“But as the days of Noah were, so shall also the coming of the Son of man be…” Matthew 24:37
The prophet Daniel lived approximately five hundred and fifty years before the coming of Christ, the Messiah. And yet, while he was in captivity in Babylon, remaining in the service of at least four kings, God gave him a vision of the angel Gabriel coming to speak, and reveal to him of future events, some of which were to occur about five hundred years later. Perhaps the greatest of these events concerned the first coming of Christ the Messiah, when He appeared on the pages of history in Bethlehem at His birth, and then after his ministry, at His crucifixion.

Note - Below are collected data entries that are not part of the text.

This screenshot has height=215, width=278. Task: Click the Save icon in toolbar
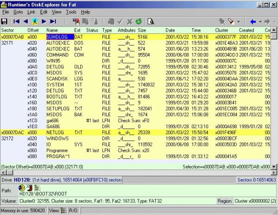5,21
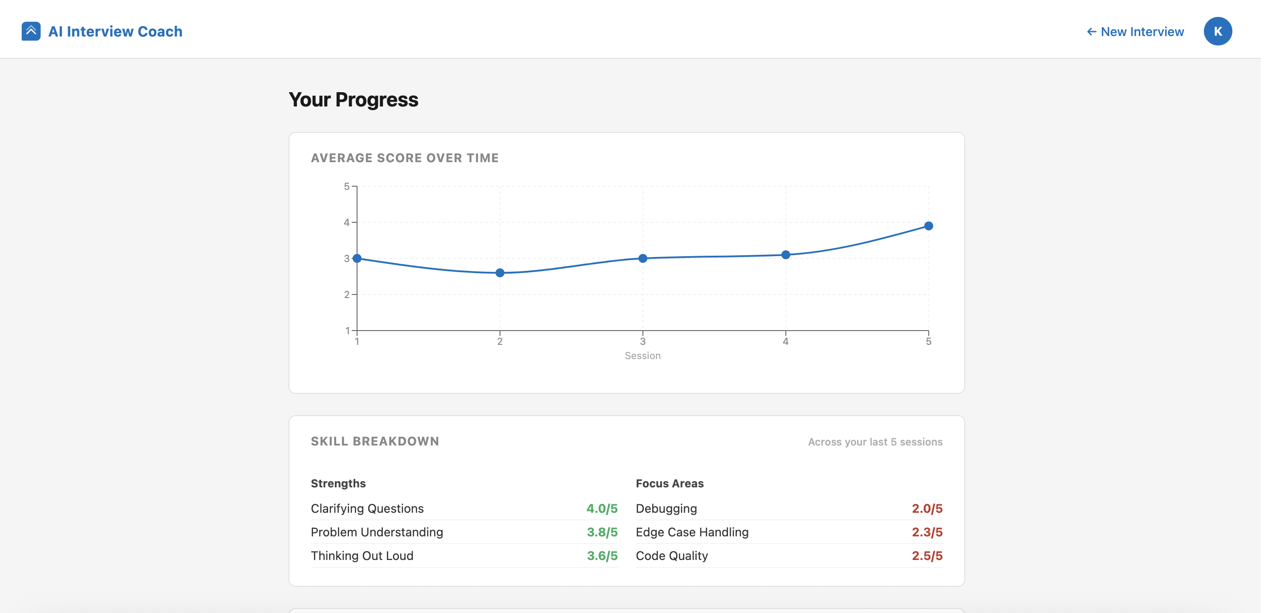The width and height of the screenshot is (1268, 613).
Task: Open the AI Interview Coach home title
Action: pos(115,31)
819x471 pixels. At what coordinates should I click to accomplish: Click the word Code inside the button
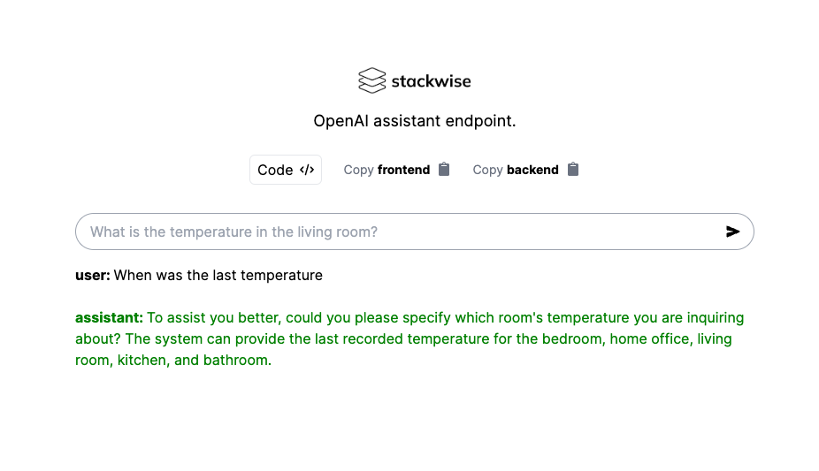coord(275,170)
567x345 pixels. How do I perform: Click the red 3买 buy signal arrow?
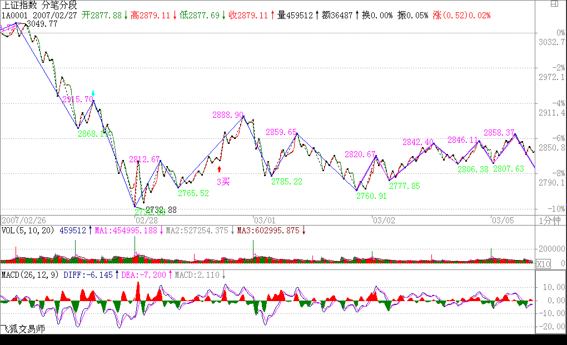(220, 168)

Gabriel told Daniel, “Know therefore and understand, that from the going forth of the commandment to restore and to build Jerusalem unto the Messiah the Prince, shall be seven weeks and threescore and two weeks.” (9:25) Gabriel went on to say, “After threescore and two weeks, shall Messiah be cut off, but not for Himself: and the people of the prince that shall come shall destroy the city and the sanctuary.” (v.26) Gabriel is declaring to Daniel, even though he be a captive in a foreign land, that there is coming a very specific day and time when the Messiah will come and minister in Israel. He also pinpoints the time of His crucifixion at the end of His ministry. Such is the clear declaration by heaven’s messenger that Christ was to come, live, and die, with the corresponding fact that Jerusalem and the sanctuary would be destroyed, which it was in 70 A.D.
The importance of the first coming of Christ is beyond description and measure. It was foretold from the earliest pages of the book of Genesis, throughout the writings of “all” the Prophets, and as Jesus put it, “…in all the scriptures.” (Luke 24:27) The Scriptures “preached” Christ, and His coming, from the very beginning of time, and this, most certainly to create in the heart of the true believer an anticipation of the realization of it. The application to the life of this “waiting” for Christ’s coming, was the call to live a holy life, for the certainty of the meeting with God would surely come. In a most wonderful way, the hymnwriter Paul Gerhardt captures something of the great and wonderful glory of this meeting with the believer, when he wrote: “Who is this, who comes to meet me, On the desert way, As the Morning Star foretelling God’s unclouded day? He it is who came to win me, On the Cross of shame; In His glory well I know Him Evermore the same.” Christ would come the first time, this Messiah, the One who comes in the name of the Lord, to be the sacrificial Lamb of God, the Savior of the world, and the Redeemer of all men, specifically those who would trust Him wholly. Though in God’s wisdom and power, Jesus was born in a very lowly manner in Bethlehem, and “hidden” as the Messiah until His baptism at the Jordan River, there would always be those along the way whose eyes were opened by the Spirit, who would recognize who He was. And though there came those very terrible days of the crucifixion and burial of Christ, there would arise out of that tragedy of suffering and loss, a Hope that would endure, with the promise to be fully realized in heaven.
The second coming of Christ has also been foretold, and this somewhat for similar reasons, although, when He comes then, He will come for His own as at the beginning, but it will also be to openly conquer His enemies and judge the world. He will come to establish His kingdom on this earth, in the hearts of men, “on earth as it is in heaven.” He will deal drastically with the unbeliever, that one who defies Him, who will not “kiss the Son,” embracing Him as one’s sole Savior and Lord. The true believer lives in expectancy, seeking to be joyfully faithful.
Dear Father, Give us Thy expectancy. In Jesus’ name. Amen.